— 1862 Peninsula Campaign —
In May 1862, Union Gen. George B. McClellan led the Army of the Potomac up the Peninsula to the gates of Richmond. Confederate Gen. Robert E. Lee assumed command of the Army of Northern Virginia in June and began planning a counterattack. On June 12, Gen. J.E.B. Stuart led 1,200 cavalrymen on a daring 3-day reconnaissance and discovered that the Union right was unsecured. Stuart's "Ride around McClellan" gave Lee the vital information he needed to launch the offensive known as the Seven Days' Battles on June 26.
To your left is Immanuel Episcopal Church. On June 13, 1862, after running clashes with Confederate Gen. J.E.B. Stuart's cavalrymen between Haw's Shop and Linney's Corner, the 5th U.S. Cavalry retreated here to Old Church, where it had camped. Stuart was close on its heels. Confederate Col. Fitzhugh Lee, who had served in the regiment before the war, commanded the 1st Virginia Cavalry. When he learned that his former unit was here, he asked Stuart for the privilege of leading the attack. Lee quickly drove off the 5th and captured the wrecked camp with its abundant supplies and a few stragglers. Lee joked with the prisoners, many of whom recognized their former comrade. One observer noted that "It was difficult to believe that the Union prisoners and the dashing young colonel represented opposing armies mustered to slaughter each other."
As Stuart and the rest of the column arrived at Old Church, residents emerged from their houses with food and drink for the grateful troopers. Stuart decided to continue east rather than retrace his steps back toward Hanover Court House, assuming that Federal reinforcements probably blocked that route. Just seven miles ahead was also the tempting target of Tunstall's Station astride Union Gen. George B. McClellan's supply line to White House Landing. Behind Stuart, his father-in-law, Union cavalry commander Gen. Philip St. George Cooke, was left literally in the dust as his forces pursued the Confederates.

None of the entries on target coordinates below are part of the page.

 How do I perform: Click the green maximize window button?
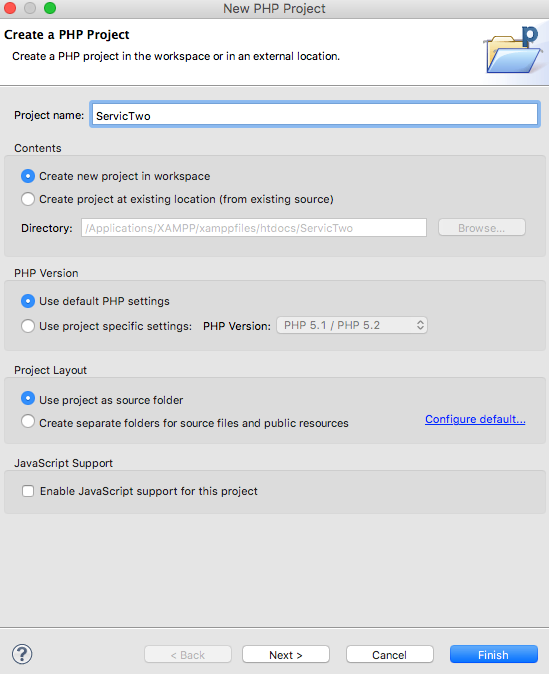50,8
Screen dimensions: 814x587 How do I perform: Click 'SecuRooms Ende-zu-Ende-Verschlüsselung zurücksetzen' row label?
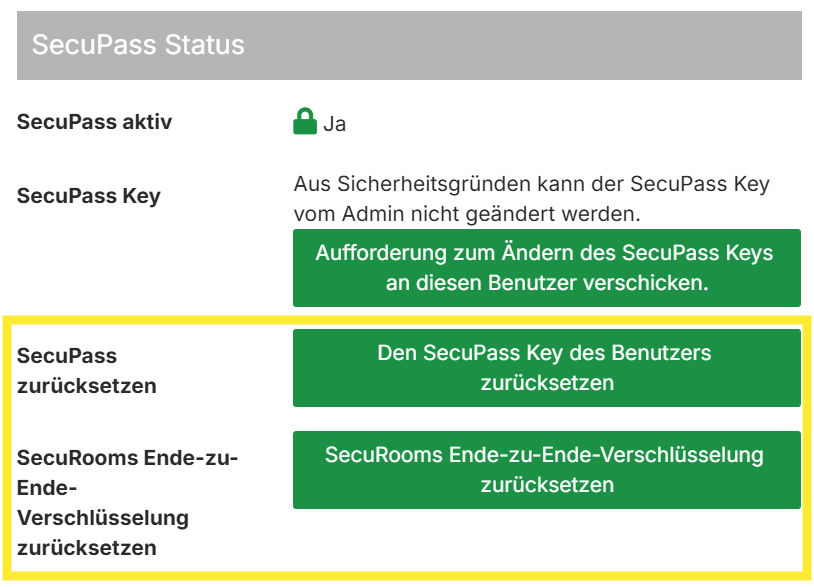click(x=128, y=502)
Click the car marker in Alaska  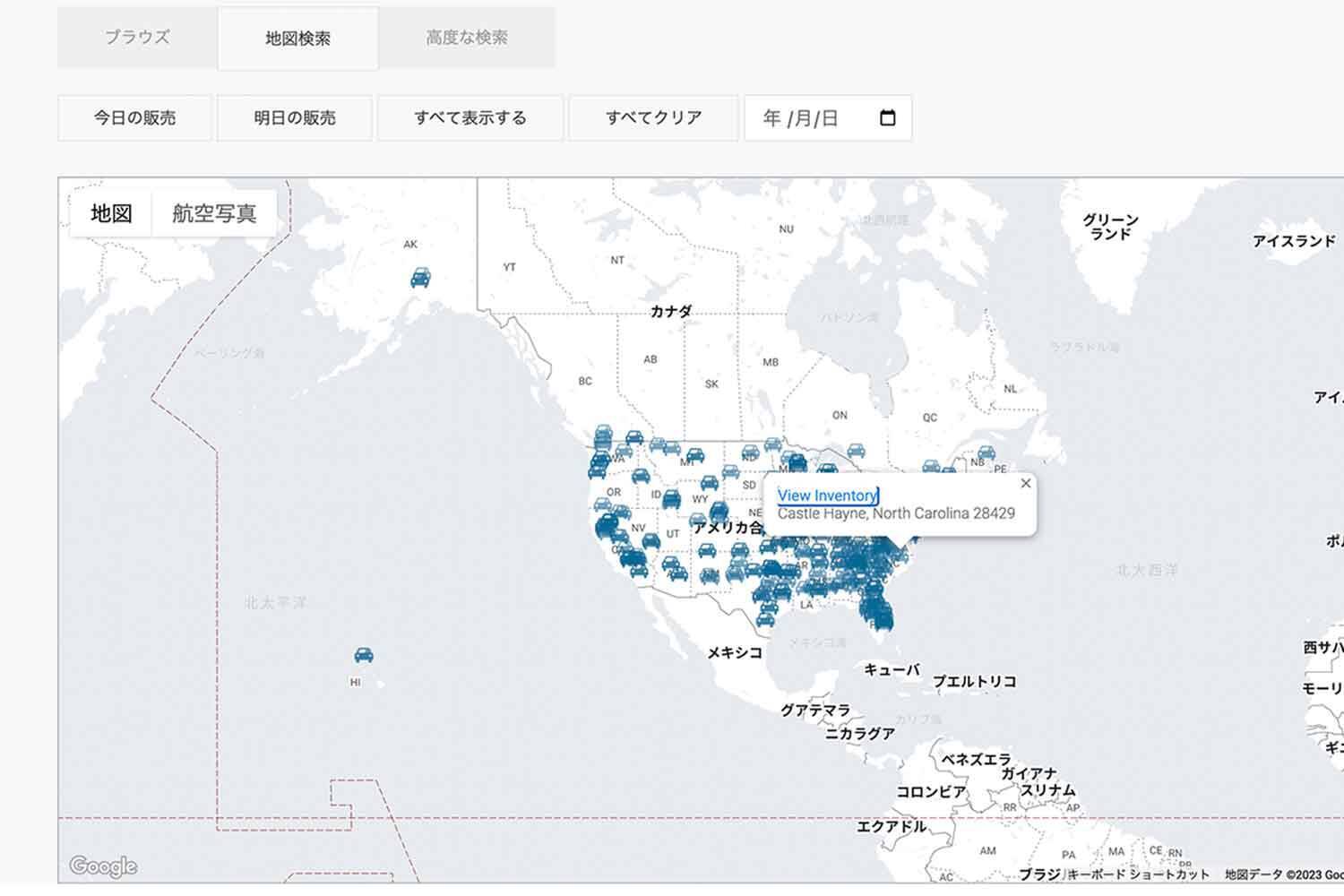[x=420, y=278]
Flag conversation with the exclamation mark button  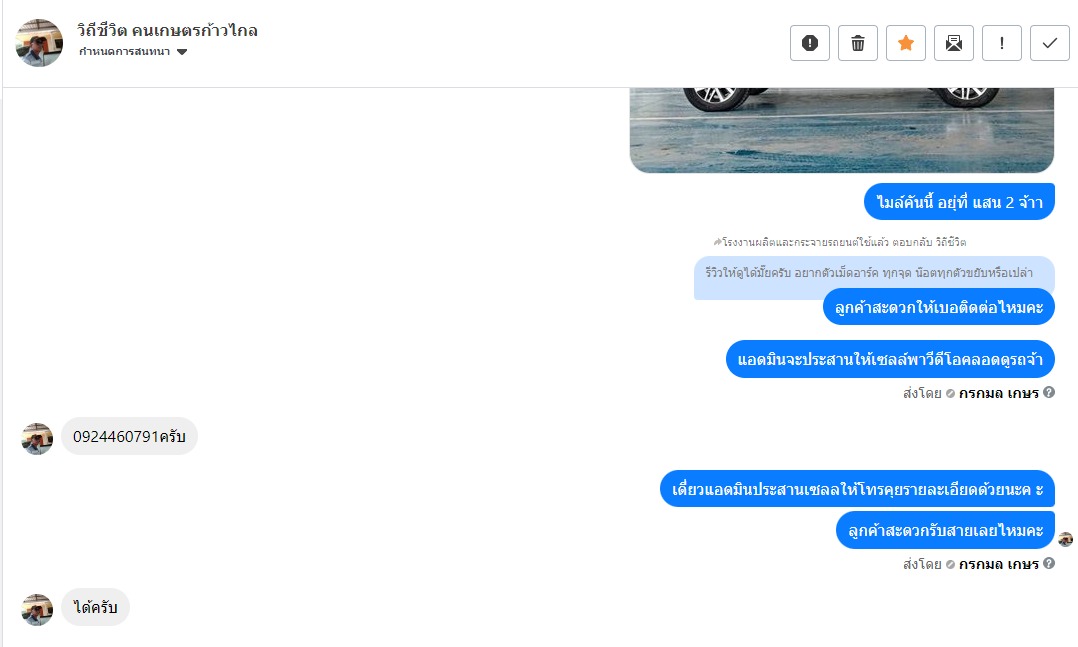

The house across the street, somewhat altered from its appearance in this 1912 photograph, was called Wicker's Hotel and Tavern during the war. Owners Bentley and Elizabeth Wicker lost two sons in the conflict, and Bentley Wicker drowned himself in despair in May 1865.
Immanuel Episcopal Church was founded on the Pamunkey River in 1684. A new building constructed here in 1853 replaced the "old church" (ca. 1718) for which the community is named. The new church was remodeled in 1881 in the Gothic Revival style.
Gen. Philip St. George Cooke was a West Point graduate and Stuart's commanding officer on the frontier in pre-war Kansas. It was there that Stuart met and married Cooke's daughter Flora. Stuart much admired his father-in-law, and the young couple named their first-born son Phillip in his honor. When Cooke, a native Virginian, remained loyal to the Union against the wishes of the rest of the family, Stuart in disgust changed his son's name to J.E.B. Stuart, Jr.